## Saturday, July 19, 2014

### A Fourth Math Lesson: Equation of a Line

Equation of a Line

y = mx + b

That’s it.  The end.

Well, okay.  There’s more to it than that.  But not much.  It’s pretty simple.

In this equation, (x,y) is any point on that line.  Any of them.  Pick any point, plug it into this equation, and it will work.  The left side will equal the right side.  Really.  It’s like magic.  Pretty cool, huh?  Well, it doesn’t look cool right now, because you don’t know what m and b are.  But we’re gonna get to that, and when we do– BLAMMO coolness will ensue.  So brace yourself.

“m” is the slope of the line.  That slope determines the way the line slopes.  If it slopes like this: / , then m is a positive number.  If it slopes like this: \, then m is a negative number.  Kinda cool, right?  See, I told ya.
“b” is the y intercept.  Huh?  What’s that?  Well, that’s where the line crosses the y axis in our graph.  If the line crosses the y axis above the origin, then it will be +b.  If it crosses the y axis below the origin, then it will be –b.  Simple as that.

So here’s an equation for a line:

y = 6x -7

We know just from looking at it, that the slope of our line is 6 and that our line crosses the y axis  below the origin at -7.  We even know from the fact that it’s a positive 6 that the line will slope this way:   /
You can see if a line passes through the origin by doing one simple thing.  If a line passes through the origin, then it contains the point (0,0) right?  Right.  Cuz that’s the origin.  So plug (0,0) into an equation for a line and see if it’s true.  If it is, then BLAMMO.  It passes through the origin.  If not, then WAH-WAHHH.  No go.

Try it on this one:

Y = 3x -8

And this one:

Y = -6x + 9

And this one:

Y = 12x -100

Now try this one:

Y = 18x

Ah ha!  See?  That one goes through the origin.  Can you see why, just by looking at it?  Of course you can.  Cuz you’re smart.  y = 18x is really y = 18x + 0 in disguise.  And in that line, 18 is the slope and 0 is the y-intercept.  Makes sense, doesn’t it?  If the line goes through the origin, then it intercepts the y axis at 0.  Duh.  You’re welcome.

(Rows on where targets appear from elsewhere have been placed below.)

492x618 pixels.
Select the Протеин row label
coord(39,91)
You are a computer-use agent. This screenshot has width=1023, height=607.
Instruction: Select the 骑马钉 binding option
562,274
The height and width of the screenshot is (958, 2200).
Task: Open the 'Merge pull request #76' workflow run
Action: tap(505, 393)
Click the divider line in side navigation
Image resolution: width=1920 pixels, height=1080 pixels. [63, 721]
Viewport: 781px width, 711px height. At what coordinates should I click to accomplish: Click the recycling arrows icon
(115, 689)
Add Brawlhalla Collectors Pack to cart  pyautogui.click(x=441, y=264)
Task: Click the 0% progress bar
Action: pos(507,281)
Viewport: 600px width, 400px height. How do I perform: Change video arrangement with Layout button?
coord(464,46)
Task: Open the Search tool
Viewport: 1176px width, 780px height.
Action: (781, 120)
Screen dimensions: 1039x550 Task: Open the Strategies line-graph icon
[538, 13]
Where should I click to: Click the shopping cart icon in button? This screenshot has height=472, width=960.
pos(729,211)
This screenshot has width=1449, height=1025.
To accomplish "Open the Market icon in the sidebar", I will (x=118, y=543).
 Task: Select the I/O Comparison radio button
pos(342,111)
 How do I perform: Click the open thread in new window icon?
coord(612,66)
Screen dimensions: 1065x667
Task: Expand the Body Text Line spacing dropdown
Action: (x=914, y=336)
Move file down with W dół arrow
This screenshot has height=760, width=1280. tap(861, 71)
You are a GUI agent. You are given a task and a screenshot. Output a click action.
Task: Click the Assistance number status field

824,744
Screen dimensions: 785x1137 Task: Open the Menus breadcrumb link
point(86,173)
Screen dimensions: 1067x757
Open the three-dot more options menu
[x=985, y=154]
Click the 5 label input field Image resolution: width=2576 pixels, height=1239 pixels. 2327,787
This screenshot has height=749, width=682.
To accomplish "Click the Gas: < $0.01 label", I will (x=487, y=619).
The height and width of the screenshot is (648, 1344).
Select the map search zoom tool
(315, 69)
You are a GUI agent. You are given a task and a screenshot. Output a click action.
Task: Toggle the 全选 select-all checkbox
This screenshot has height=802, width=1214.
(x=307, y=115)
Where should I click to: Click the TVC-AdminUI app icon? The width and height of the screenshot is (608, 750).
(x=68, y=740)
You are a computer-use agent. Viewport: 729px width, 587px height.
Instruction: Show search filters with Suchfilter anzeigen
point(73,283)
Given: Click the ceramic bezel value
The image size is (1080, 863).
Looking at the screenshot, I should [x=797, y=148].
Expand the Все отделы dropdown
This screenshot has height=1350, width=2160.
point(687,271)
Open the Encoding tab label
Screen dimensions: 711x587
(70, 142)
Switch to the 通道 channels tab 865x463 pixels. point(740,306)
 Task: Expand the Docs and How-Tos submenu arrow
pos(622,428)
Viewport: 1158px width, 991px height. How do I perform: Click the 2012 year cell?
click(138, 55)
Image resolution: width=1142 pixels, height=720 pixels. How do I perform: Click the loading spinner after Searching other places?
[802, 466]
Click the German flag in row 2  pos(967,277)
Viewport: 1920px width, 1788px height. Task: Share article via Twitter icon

Sometimes an equation for a line will look like this:

4x + 2y = 0

Do not be fooled.  Sure, it doesn’t look like our good friend y = mx + b, but all it takes is a little manipulation and it will.

Remember how we learned how to isolate a variable?  Well, in y =  mx + b, y is the variable that’s isolated.  It’s all by itself in the room on the left.  Naked and everything.  So all we have to do is isolate y and we’ll have our old friend  Equation of a Line  back.
4x + 2y = 6
4x – 4x +2y = 6 - 4x
0+ 2y = 6  - 4x
2y = 6 – 4x
2y = 6 – 4x
2         2
y = 3 – 2x  or y = -2x + 3
So just by looking at y = -2x + 3, we can see that the line has a slope of -2 and it crosses the y axis at 3.  Speaking of the y intercept being 3, here’s another cool trick for ya.  Say you have an equation that’s not all purty and in the form of y = mx + b.  Say you want to figure out where it crosses the y axis, but you don’t want to go to all the trouble to put it in the form y = mx + b first.  Say you’re too impatient for that.  What’s a faster way of figuring that out?  Well watch this:
4x + 2y = 6
We know that wherever this line crosses the y axis, at that point where it crosses, x is going to equal 0.  So that point is going to look like (0, y) where y will be the y intercept, right?  Right!  So let’s plug 0 in for x in our equation and see what happens!  Yeah!  Do it!  Do it!  Do it!     Ahem.
4(0) + 2y = 6
0 + 2y = 6
2y = 6
2y = 6
2      2
Y = 3.    Yep!  3 is the y-intercept.  The line crosses the y-axis at 3.  Almost as easy as Pi.  Get it?  Pi?  Bahaha!